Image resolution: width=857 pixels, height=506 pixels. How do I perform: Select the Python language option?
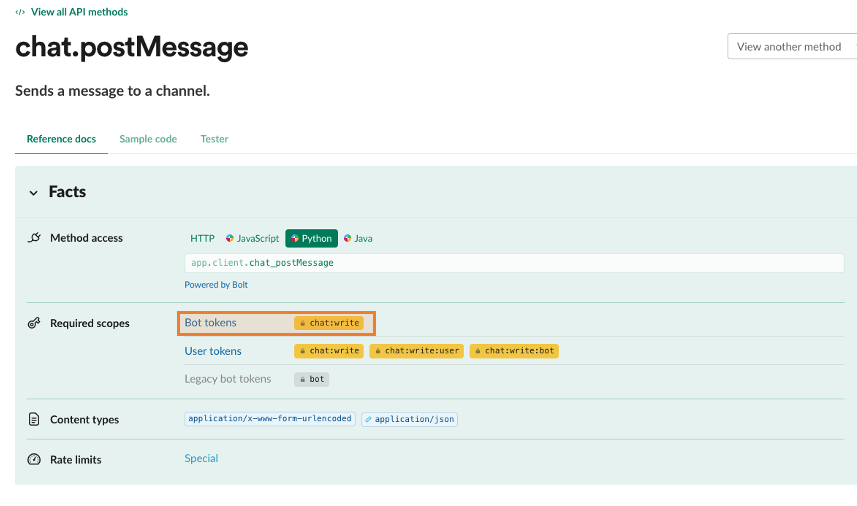point(312,238)
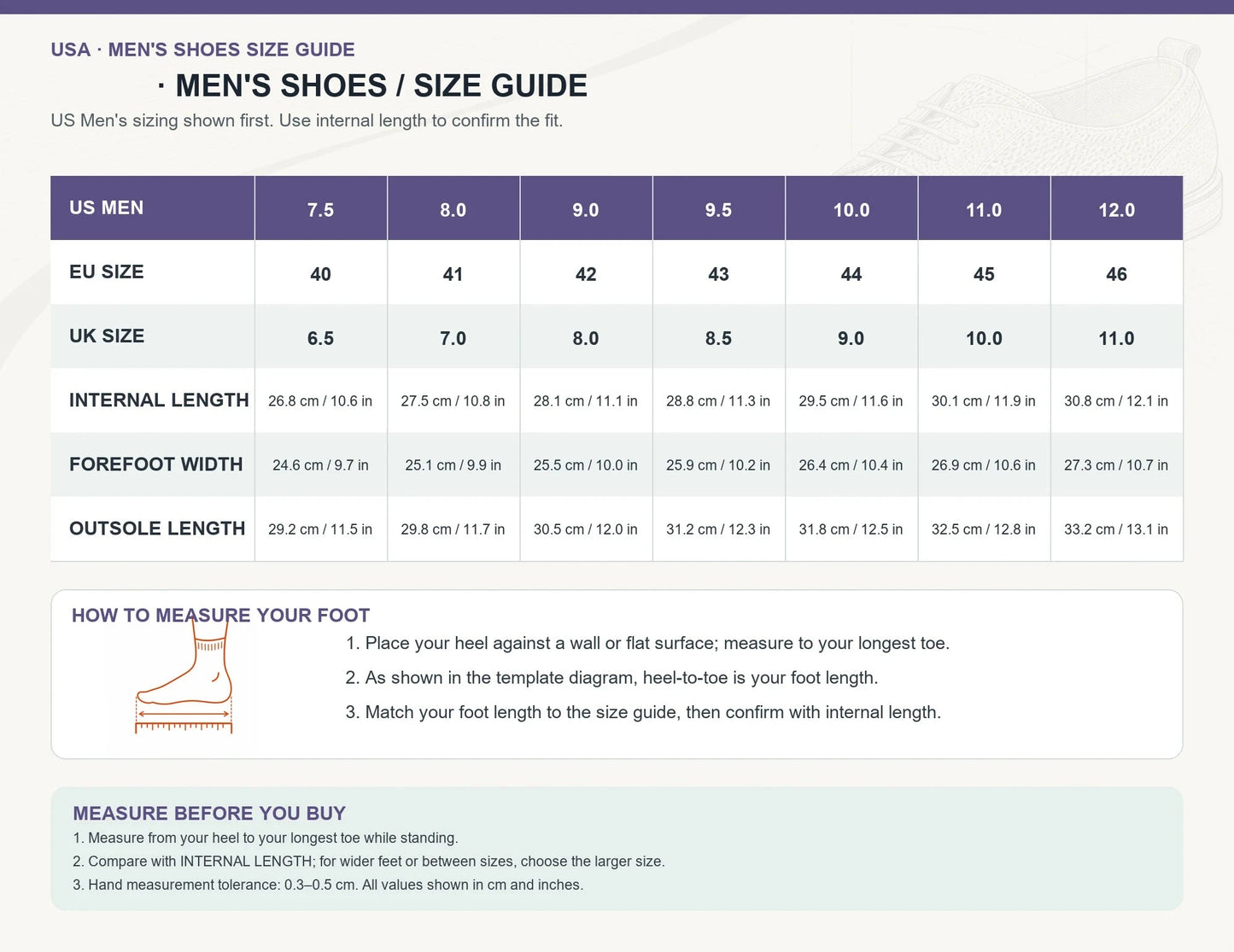
Task: Click the 29.8 cm / 11.7 in cell
Action: (453, 529)
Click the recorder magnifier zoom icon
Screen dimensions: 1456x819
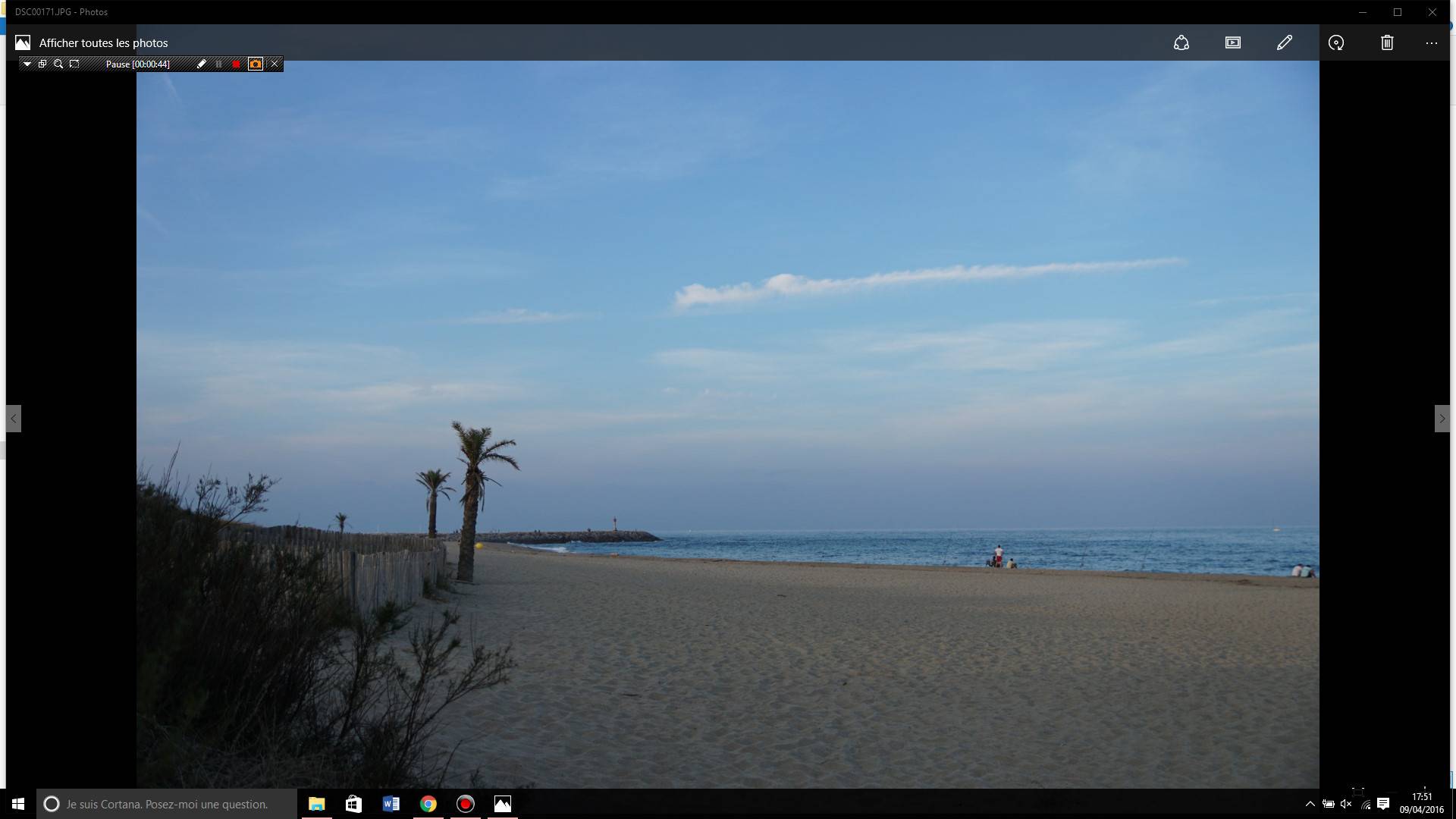pos(58,64)
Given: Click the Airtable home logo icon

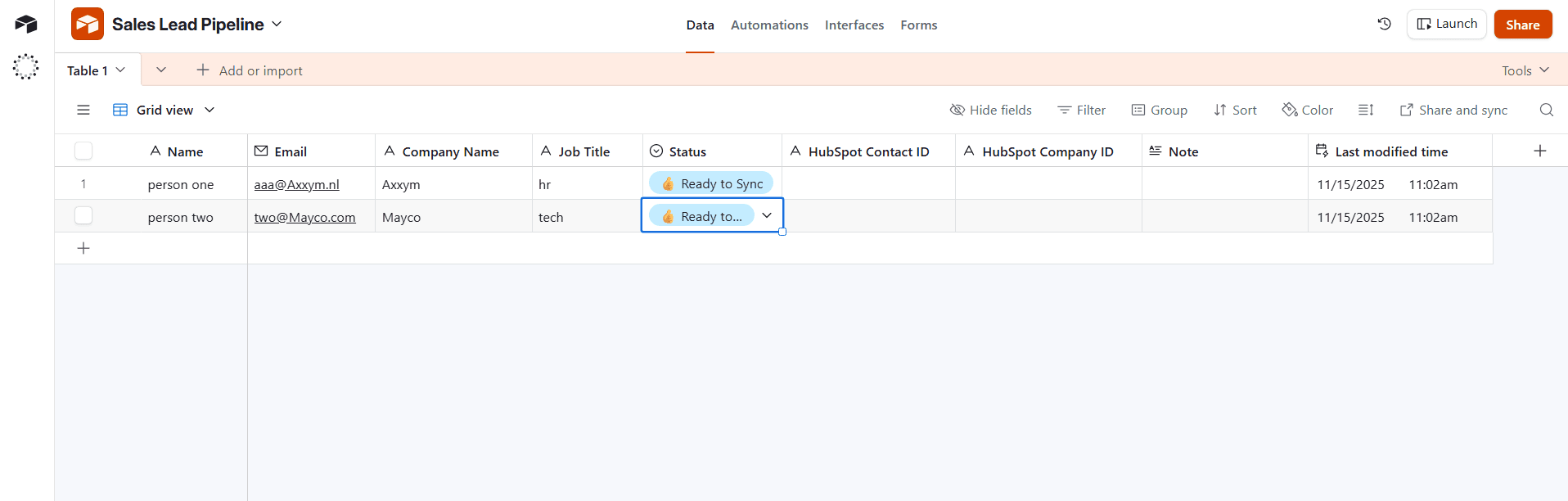Looking at the screenshot, I should tap(26, 24).
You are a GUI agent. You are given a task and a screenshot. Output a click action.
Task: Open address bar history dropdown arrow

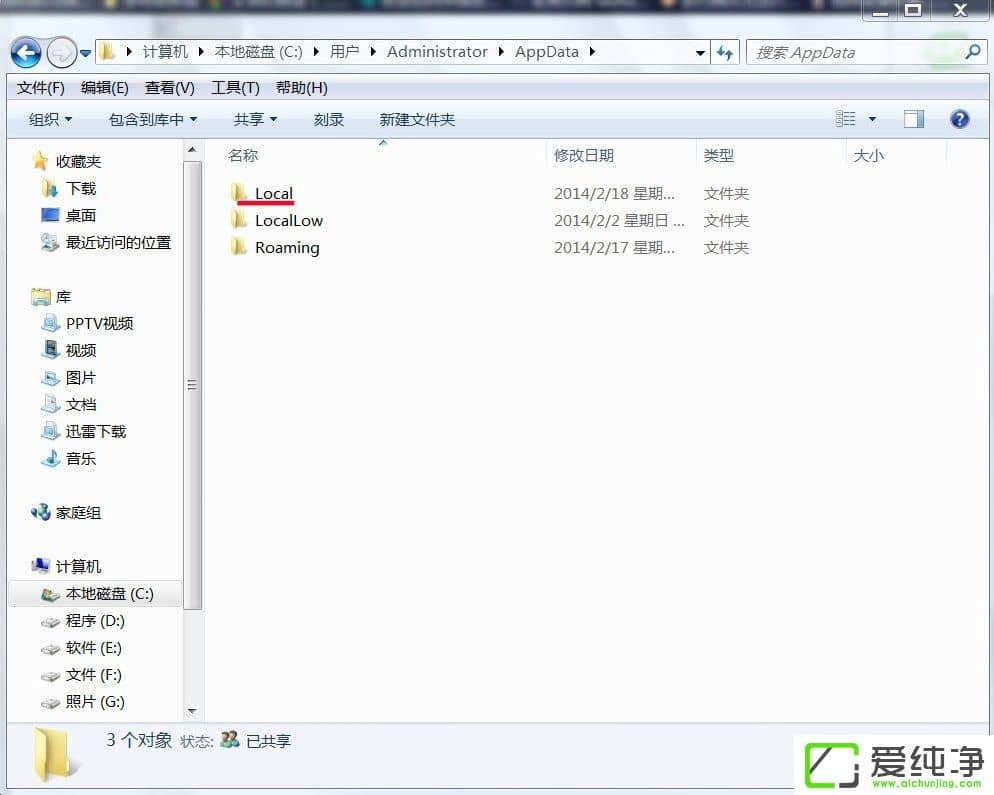(x=699, y=52)
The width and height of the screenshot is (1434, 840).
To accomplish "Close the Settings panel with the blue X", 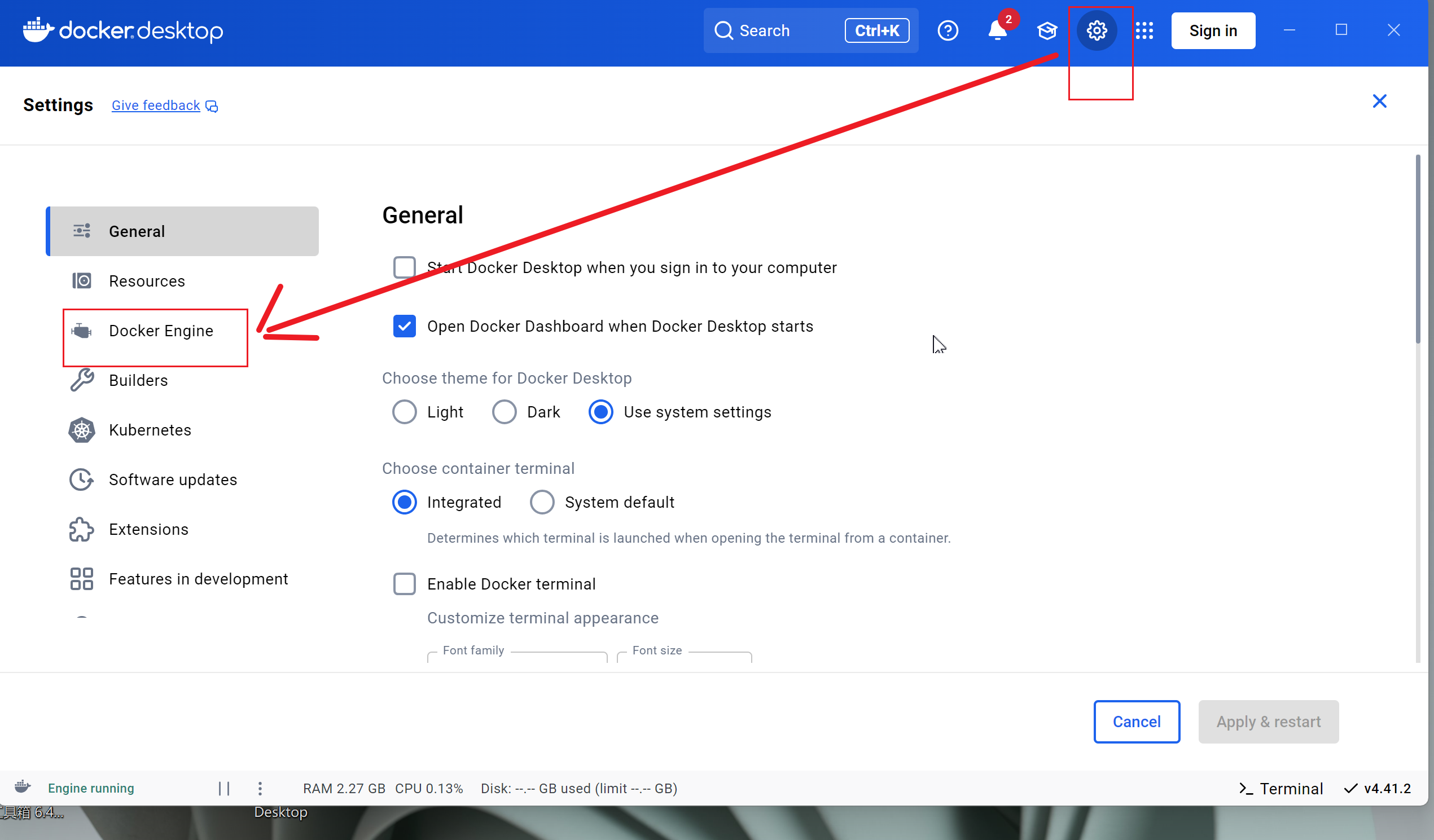I will [1379, 101].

▸ EXERCISE DESCRIPTION: Rewrite the lines from the very first one through the one containing "Looking at the", both included, replacing "icon" with "button" and keeping everything else the same. Leave the pictures out.

▸ SOLUTION TO THE PROBLEM:
Image resolution: width=857 pixels, height=506 pixels. How do I perform: Select the Python language option?
point(312,238)
Task: Click the 29.8 cm / 11.7 in cell
Action: (453, 529)
Click the recorder magnifier zoom button
Screen dimensions: 1456x819
pos(58,64)
Given: Click the Airtable home logo button

Looking at the screenshot, I should tap(26, 24).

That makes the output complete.